Entries taken from a collection
= = = = = = =

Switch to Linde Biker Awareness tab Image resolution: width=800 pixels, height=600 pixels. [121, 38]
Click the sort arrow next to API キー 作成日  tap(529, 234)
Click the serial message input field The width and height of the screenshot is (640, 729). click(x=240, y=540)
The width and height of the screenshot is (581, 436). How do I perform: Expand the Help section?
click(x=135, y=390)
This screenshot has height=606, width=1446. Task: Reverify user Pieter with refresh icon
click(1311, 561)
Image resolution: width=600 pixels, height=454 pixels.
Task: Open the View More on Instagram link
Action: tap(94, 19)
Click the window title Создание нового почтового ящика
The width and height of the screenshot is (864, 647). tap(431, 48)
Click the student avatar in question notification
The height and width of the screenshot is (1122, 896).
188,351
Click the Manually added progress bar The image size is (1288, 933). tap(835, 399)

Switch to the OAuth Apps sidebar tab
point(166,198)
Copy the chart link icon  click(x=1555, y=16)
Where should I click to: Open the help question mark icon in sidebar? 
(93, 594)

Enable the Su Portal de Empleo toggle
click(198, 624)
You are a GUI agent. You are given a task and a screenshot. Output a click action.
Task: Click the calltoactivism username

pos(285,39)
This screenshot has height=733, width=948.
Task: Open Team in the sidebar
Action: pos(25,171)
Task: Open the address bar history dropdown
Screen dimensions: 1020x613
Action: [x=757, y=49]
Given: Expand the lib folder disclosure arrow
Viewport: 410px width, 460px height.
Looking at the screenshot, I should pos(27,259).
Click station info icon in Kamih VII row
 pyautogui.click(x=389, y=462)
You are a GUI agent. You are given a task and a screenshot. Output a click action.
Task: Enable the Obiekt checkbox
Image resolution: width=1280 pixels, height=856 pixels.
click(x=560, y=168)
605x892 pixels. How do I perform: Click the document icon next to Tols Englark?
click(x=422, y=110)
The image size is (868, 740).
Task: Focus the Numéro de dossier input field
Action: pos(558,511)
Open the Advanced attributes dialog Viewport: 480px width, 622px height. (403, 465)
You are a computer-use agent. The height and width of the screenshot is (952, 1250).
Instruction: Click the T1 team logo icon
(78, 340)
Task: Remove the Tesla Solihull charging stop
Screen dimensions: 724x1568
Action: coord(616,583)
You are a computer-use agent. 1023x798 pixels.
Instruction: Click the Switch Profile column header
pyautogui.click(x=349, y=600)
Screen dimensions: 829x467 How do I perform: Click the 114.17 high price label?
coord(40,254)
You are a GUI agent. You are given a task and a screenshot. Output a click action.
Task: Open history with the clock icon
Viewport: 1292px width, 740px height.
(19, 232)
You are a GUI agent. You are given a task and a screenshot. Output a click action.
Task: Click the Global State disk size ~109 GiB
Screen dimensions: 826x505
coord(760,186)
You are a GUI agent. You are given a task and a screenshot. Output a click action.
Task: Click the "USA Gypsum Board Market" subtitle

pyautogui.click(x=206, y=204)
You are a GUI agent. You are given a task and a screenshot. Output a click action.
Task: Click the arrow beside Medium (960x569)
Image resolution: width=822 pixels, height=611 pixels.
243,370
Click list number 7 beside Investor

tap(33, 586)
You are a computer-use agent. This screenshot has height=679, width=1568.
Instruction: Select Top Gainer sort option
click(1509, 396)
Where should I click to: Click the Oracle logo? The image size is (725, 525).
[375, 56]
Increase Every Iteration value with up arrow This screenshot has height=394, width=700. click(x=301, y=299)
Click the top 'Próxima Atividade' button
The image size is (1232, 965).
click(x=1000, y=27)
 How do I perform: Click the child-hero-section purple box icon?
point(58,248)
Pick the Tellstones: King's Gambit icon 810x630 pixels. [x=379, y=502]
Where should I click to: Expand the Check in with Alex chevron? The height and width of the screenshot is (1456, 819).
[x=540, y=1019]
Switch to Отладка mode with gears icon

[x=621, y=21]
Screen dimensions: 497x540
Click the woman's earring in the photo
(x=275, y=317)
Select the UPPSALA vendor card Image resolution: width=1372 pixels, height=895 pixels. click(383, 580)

= = = = = = =

## Your task:
Without altering a single word, reproduce the entries above.

## Expected answer:
Switch to Linde Biker Awareness tab Image resolution: width=800 pixels, height=600 pixels. [121, 38]
Click the sort arrow next to API キー 作成日  tap(529, 234)
Click the serial message input field The width and height of the screenshot is (640, 729). click(x=240, y=540)
The width and height of the screenshot is (581, 436). How do I perform: Expand the Help section?
click(x=135, y=390)
This screenshot has height=606, width=1446. Task: Reverify user Pieter with refresh icon
click(1311, 561)
Image resolution: width=600 pixels, height=454 pixels.
Task: Open the View More on Instagram link
Action: tap(94, 19)
Click the window title Создание нового почтового ящика
The width and height of the screenshot is (864, 647). tap(431, 48)
Click the student avatar in question notification
The height and width of the screenshot is (1122, 896).
188,351
Click the Manually added progress bar The image size is (1288, 933). tap(835, 399)

Switch to the OAuth Apps sidebar tab
point(166,198)
Copy the chart link icon  click(x=1555, y=16)
Where should I click to: Open the help question mark icon in sidebar? 
(93, 594)

Enable the Su Portal de Empleo toggle
click(198, 624)
You are a GUI agent. You are given a task and a screenshot. Output a click action.
Task: Click the calltoactivism username

pos(285,39)
This screenshot has height=733, width=948.
Task: Open Team in the sidebar
Action: pos(25,171)
Task: Open the address bar history dropdown
Screen dimensions: 1020x613
Action: [x=757, y=49]
Given: Expand the lib folder disclosure arrow
Viewport: 410px width, 460px height.
Looking at the screenshot, I should pos(27,259).
Click station info icon in Kamih VII row
 pyautogui.click(x=389, y=462)
You are a GUI agent. You are given a task and a screenshot. Output a click action.
Task: Enable the Obiekt checkbox
Image resolution: width=1280 pixels, height=856 pixels.
click(x=560, y=168)
605x892 pixels. How do I perform: Click the document icon next to Tols Englark?
click(x=422, y=110)
The image size is (868, 740).
Task: Focus the Numéro de dossier input field
Action: pos(558,511)
Open the Advanced attributes dialog Viewport: 480px width, 622px height. (403, 465)
You are a computer-use agent. The height and width of the screenshot is (952, 1250).
Instruction: Click the T1 team logo icon
(78, 340)
Task: Remove the Tesla Solihull charging stop
Screen dimensions: 724x1568
Action: coord(616,583)
You are a computer-use agent. 1023x798 pixels.
Instruction: Click the Switch Profile column header
pyautogui.click(x=349, y=600)
Screen dimensions: 829x467 How do I perform: Click the 114.17 high price label?
coord(40,254)
You are a GUI agent. You are given a task and a screenshot. Output a click action.
Task: Open history with the clock icon
Viewport: 1292px width, 740px height.
(19, 232)
You are a GUI agent. You are given a task and a screenshot. Output a click action.
Task: Click the Global State disk size ~109 GiB
Screen dimensions: 826x505
coord(760,186)
You are a GUI agent. You are given a task and a screenshot. Output a click action.
Task: Click the "USA Gypsum Board Market" subtitle

pyautogui.click(x=206, y=204)
You are a GUI agent. You are given a task and a screenshot. Output a click action.
Task: Click the arrow beside Medium (960x569)
Image resolution: width=822 pixels, height=611 pixels.
243,370
Click list number 7 beside Investor

tap(33, 586)
You are a computer-use agent. This screenshot has height=679, width=1568.
Instruction: Select Top Gainer sort option
click(1509, 396)
Where should I click to: Click the Oracle logo? The image size is (725, 525).
[375, 56]
Increase Every Iteration value with up arrow This screenshot has height=394, width=700. click(x=301, y=299)
Click the top 'Próxima Atividade' button
The image size is (1232, 965).
click(x=1000, y=27)
 How do I perform: Click the child-hero-section purple box icon?
point(58,248)
Pick the Tellstones: King's Gambit icon 810x630 pixels. [x=379, y=502]
Where should I click to: Expand the Check in with Alex chevron? The height and width of the screenshot is (1456, 819).
[x=540, y=1019]
Switch to Отладка mode with gears icon

[x=621, y=21]
Screen dimensions: 497x540
Click the woman's earring in the photo
(x=275, y=317)
Select the UPPSALA vendor card Image resolution: width=1372 pixels, height=895 pixels. click(383, 580)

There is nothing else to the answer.